Exercise inputs below:
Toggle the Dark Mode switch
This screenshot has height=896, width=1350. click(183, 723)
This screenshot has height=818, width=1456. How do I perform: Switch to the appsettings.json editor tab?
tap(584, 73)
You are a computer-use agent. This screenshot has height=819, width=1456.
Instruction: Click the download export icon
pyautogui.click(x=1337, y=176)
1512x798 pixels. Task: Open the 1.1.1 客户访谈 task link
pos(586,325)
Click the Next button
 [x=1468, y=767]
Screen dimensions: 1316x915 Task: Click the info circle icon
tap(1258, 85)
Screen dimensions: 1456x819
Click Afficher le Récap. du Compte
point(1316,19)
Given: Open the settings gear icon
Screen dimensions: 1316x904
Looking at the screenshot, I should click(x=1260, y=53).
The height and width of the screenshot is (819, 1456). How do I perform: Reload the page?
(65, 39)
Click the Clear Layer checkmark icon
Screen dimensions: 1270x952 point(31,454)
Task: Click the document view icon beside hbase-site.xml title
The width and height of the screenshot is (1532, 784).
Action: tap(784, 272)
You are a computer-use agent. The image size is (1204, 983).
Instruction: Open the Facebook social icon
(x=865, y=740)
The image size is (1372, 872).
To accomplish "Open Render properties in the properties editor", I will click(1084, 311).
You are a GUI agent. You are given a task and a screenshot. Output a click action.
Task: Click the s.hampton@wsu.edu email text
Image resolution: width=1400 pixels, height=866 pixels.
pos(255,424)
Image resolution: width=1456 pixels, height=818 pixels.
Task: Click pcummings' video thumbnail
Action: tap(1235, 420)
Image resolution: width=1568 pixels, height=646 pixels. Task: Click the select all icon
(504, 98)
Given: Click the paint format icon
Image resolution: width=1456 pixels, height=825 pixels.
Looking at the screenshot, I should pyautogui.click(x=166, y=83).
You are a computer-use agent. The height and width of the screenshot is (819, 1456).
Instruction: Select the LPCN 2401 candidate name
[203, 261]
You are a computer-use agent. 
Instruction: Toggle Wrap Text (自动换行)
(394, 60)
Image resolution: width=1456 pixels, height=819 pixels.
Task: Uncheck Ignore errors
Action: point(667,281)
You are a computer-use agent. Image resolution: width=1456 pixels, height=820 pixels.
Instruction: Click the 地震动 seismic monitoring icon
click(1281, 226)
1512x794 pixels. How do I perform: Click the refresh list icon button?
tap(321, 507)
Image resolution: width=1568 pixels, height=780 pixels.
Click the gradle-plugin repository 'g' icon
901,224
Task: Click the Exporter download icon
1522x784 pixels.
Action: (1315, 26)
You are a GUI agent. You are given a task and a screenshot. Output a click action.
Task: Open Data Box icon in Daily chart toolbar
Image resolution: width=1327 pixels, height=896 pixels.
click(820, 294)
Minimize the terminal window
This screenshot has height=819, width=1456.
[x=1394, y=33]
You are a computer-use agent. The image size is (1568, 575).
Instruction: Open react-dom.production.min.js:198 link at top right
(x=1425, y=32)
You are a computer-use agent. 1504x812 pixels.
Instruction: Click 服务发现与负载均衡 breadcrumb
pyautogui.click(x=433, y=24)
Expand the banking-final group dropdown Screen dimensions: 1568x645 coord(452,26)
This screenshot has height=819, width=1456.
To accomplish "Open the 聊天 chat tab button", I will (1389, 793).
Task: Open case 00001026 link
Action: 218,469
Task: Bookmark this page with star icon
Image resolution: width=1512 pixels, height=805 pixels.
End of Exercise inputs.
[What is being asked]
Work out, please, how many lines above contain "agent"; answer only with the number.

[Solution to this exercise]
9